• [Consigne A] Résumez l'entretien en deux phrases.
• [Consigne B] Indiquez, d'après l'entretien, ce que demande le groupe Les Républicains.

::: Texte support :::

L'heure doit-elle être à la concorde nationale et seriez-vous prêt à participer à un gouvernement d'union nationale ?

Participer à un gouvernement d’union nationale, non ! Pour deux raisons, je ne suis pas à vendre et ce n’est pas le moment de lancer les enchères. Il faudrait deux conditions, d’abord réunir tout le monde dans un gouvernement d’union nationale et je ne suis pas sûr qu’Emmanuel Macron ait envie d’associer tous les partis. Ensuite, il faudrait que celui qui dirige ce gouvernement, et indirectement le Président, ait la force politique de faire l’unité. A la sortie de la guerre, personne ne contestait la force politique du Général de Gaulle. La situation est différente pour Emmanuel Macron. La manière dont le gouvernement laisse entendre qu’il pourrait débaucher les gens, c’est une façon de faire de la politique que je trouve détestable.

Le groupe Les Républicains demande un vote à l’issue du débat qui aura lieu à l’Assemblée sur le "tracking". En ce qui vous concerne, pourquoi et êtes-vous opposé à une application qui permettrait de savoir si on a été en contact avec un malade du Covid-19 ?

::: Données présentées :::

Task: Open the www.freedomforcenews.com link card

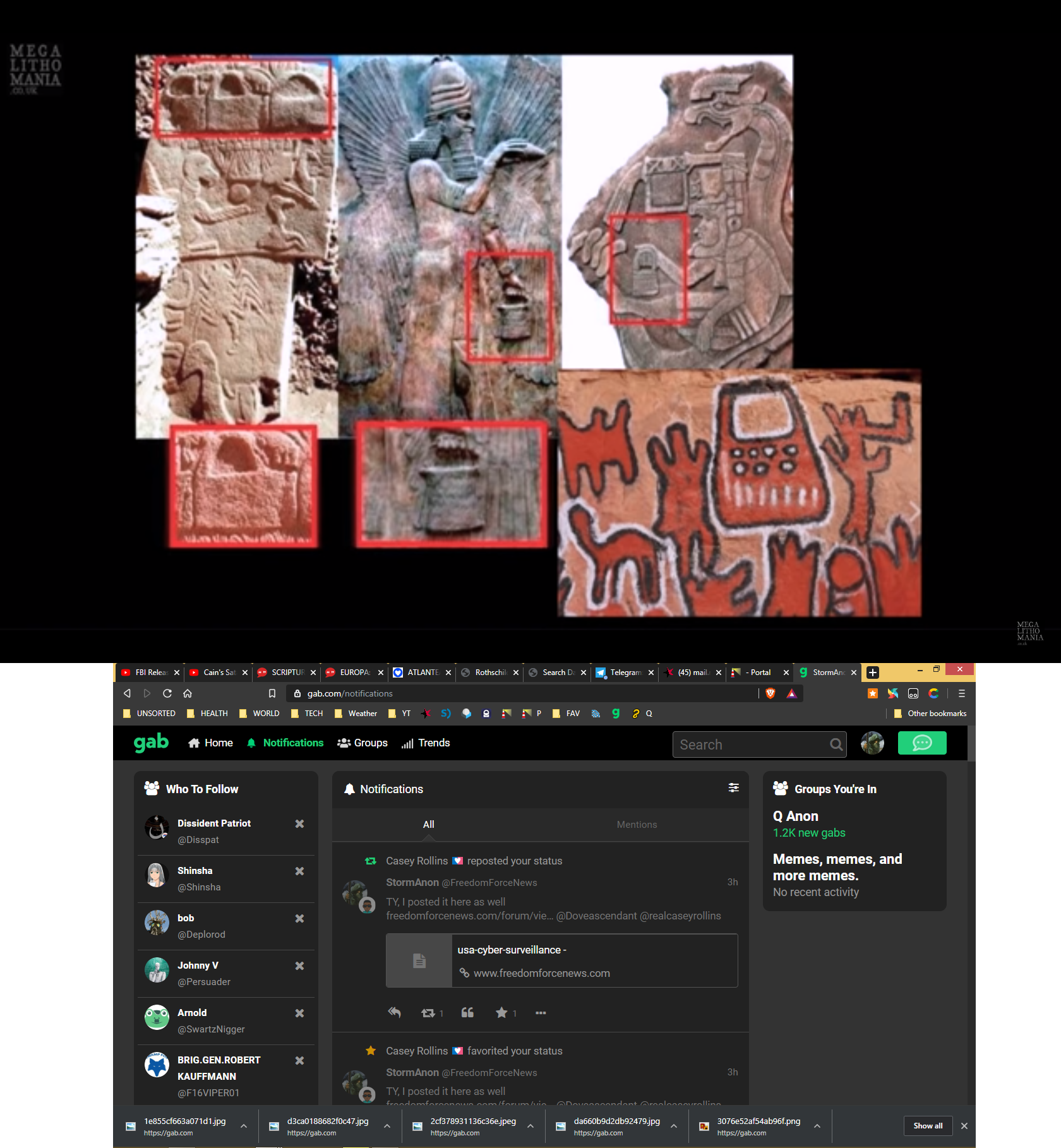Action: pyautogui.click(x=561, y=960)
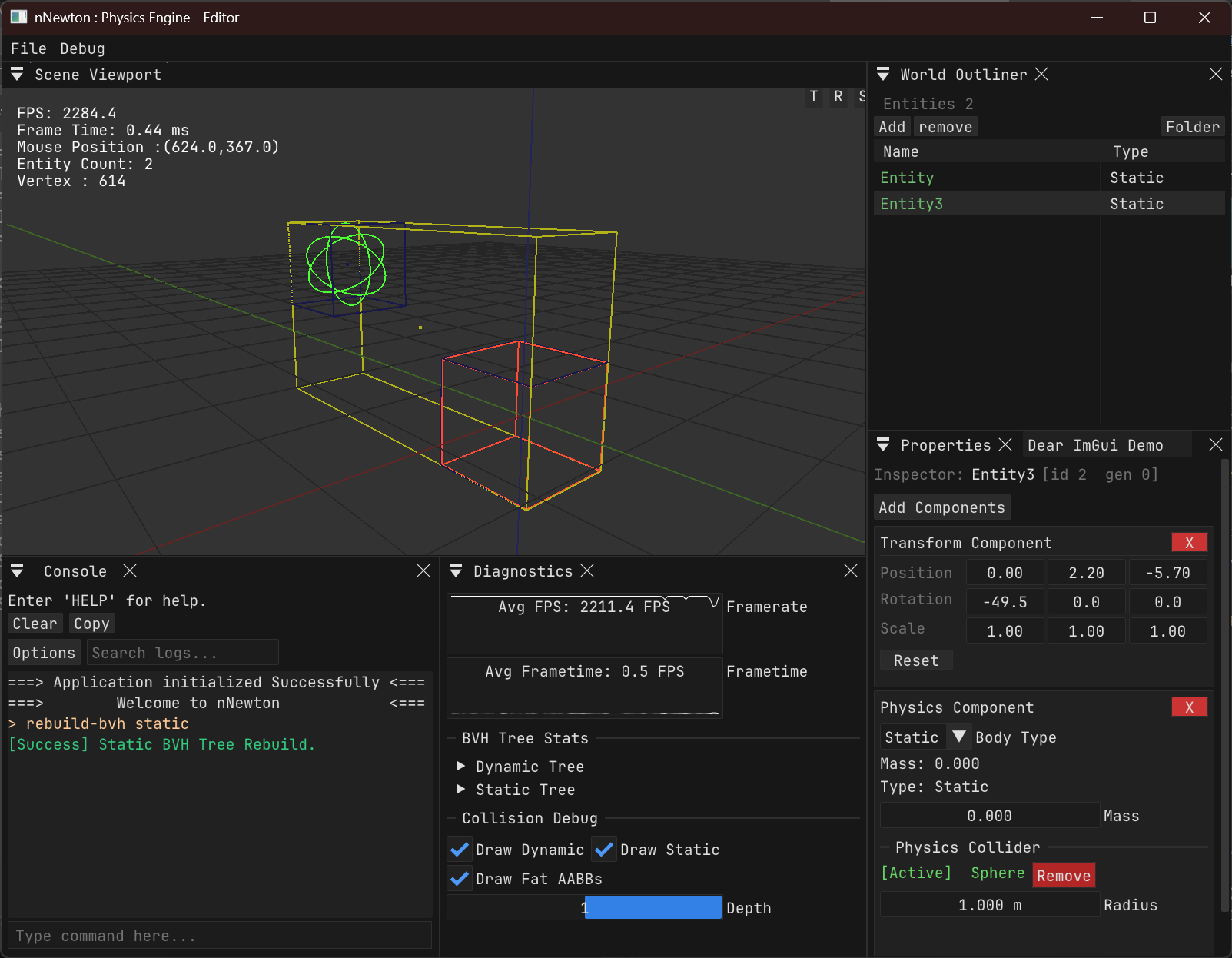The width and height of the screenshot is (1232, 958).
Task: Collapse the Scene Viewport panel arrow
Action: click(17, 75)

:::

• [Corrigé A] La personne interrogée refuse de participer à un gouvernement d'union nationale, car cela exigerait de réunir tous les partis et que celui qui le dirige ait la force politique de faire l'unité, comme le Général de Gaulle à la sortie de la guerre. Elle juge en outre détestable la manière dont le gouvernement laisse entendre qu'il pourrait débaucher des gens.

• [Corrigé B] Un vote à l'issue du débat sur le « tracking » qui aura lieu à l'Assemblée.